In Nordrhein-Westfalen konnte sich die thermophile S. fonscolombii früher mangels dauerhafter Reproduktion nicht als fester Faunenbestandteil etablieren und galt in der seinerzeitigen Roten Liste Nordrhein-Westfalens zutreffend als seltener Vermehrungsgast (Schmidt & Woike 1986). Ob die aktuelle Zunahme von Fundmeldungen und entsprechenden Reproduktionsnachweisen auf nachhaltige, klimatisch begründete Ausbreitungstendenzen hinweist, bleibt vorläufig offen (Ott 2000; Rudolph 1998). Wenngleich die Art früher möglicherweise oft übersehen wurde, deutet vieles darauf hin, dass die Art hier noch nie so häufig war wie gegenwärtig. Möglicherweise ist sie im Begriff, sich zumindest regional längerfristig oder dauerhaft zu etablieren. In der Roten Liste aus dem Jahr 1999 (Schmidt & Woike 1999) wird S. fonscolombii landesweit als „vom Aussterben bedroht“ geführt und nur für das Niederrheinische Tiefland sowie die Niederrheinische und die Westfälische Bucht erwähnt. Entsprechend der jüngsten sehr positiven Bestandsentwicklung gilt die Art nun als ungefährdet (Conze & Grönhagen 2011), ob dies langfristig zu einer dauerhaft bodenständigen Besiedlung führt, bleibt abzuwarten.
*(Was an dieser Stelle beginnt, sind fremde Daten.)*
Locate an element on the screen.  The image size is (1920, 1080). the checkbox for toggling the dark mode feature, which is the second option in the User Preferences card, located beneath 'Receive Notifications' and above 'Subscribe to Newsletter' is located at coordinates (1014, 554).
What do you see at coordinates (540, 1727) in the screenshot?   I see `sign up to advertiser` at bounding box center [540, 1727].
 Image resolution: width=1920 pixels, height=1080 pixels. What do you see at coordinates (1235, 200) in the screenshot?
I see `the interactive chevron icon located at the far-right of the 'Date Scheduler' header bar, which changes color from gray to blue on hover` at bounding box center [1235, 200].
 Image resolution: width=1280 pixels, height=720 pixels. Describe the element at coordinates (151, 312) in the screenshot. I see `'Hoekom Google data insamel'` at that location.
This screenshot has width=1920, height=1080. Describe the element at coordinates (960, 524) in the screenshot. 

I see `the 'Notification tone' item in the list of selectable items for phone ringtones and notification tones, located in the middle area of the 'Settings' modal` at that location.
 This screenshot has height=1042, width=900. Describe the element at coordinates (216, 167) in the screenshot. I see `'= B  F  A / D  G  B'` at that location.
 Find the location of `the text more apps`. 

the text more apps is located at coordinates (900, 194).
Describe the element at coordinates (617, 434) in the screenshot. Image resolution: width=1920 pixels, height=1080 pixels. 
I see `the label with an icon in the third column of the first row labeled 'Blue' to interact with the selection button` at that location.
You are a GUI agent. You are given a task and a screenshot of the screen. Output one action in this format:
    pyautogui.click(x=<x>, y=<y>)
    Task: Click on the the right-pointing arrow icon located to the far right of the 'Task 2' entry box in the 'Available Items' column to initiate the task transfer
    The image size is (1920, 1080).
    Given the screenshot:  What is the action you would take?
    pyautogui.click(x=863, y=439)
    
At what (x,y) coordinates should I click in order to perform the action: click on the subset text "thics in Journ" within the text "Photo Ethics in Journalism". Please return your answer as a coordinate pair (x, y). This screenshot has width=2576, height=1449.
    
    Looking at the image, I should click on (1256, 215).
In Anbetracht der geschilderten positiven Bestandsentwicklung ist die Notwendigkeit gezielter Artenschutzmaßnahmen nicht zwingend erkennbar und für die Art zumindest nicht vorrangig. S. fonscolombii steht aber stellvertretend für weitere Arten der Libellenzönosen sommerwarmer Flachgewässer, die eine ganze Reihe thermophiler und zum Teil gefährdeter Arten aufweisen. Lokal können daher Gewässerneuanlagen, die Entlandung eingewachsener Kleingewässer oder der Rückschnitt beschattender Ufergehölze wünschenswerte Artenschutzmaßnahmen darstellen. Wesentlich nachhaltigere Maßnahmen sind hingegen die Förderung flacher und damit sommerwarmer größerer Abgrabungsgewässer, eine Redynamisierung von Flusslandschaften sowie die Fortführung oder Wiederaufnahme einer traditionellen Teichwirtschaft zur Karpfenzucht, von der auch andere thermophile Sympetrum-Arten profitieren würden, wie zum Beispiel S. depressiusculum (Sumpf-Heidelibelle), S. pedemontanum (Gebänderte Heidelibelle) und S. flaveolum (Gefleckte Heidelibelle). Zwecks Dokumentation der zukünftigen Bestandsentwicklung böte sich ein Monitoring an, um abzuklären, ob die thermophile Art sich tatsächlich als dauerhafter Faunenbestandteil in Nordrhein-Westfalen etablieren kann. S. fonscolombii stünde dann in einer langen Reihe zahlreicher weiterer thermophiler Arealerweiterer, denen eine wichtige Indikatorfunktion für die vermutete Klimaerwärmung zukommt. Zu klären bleibt bei dieser Art auch, ob die Spätsommer- bzw. Herbstgeneration wieder in den Süden abwandert.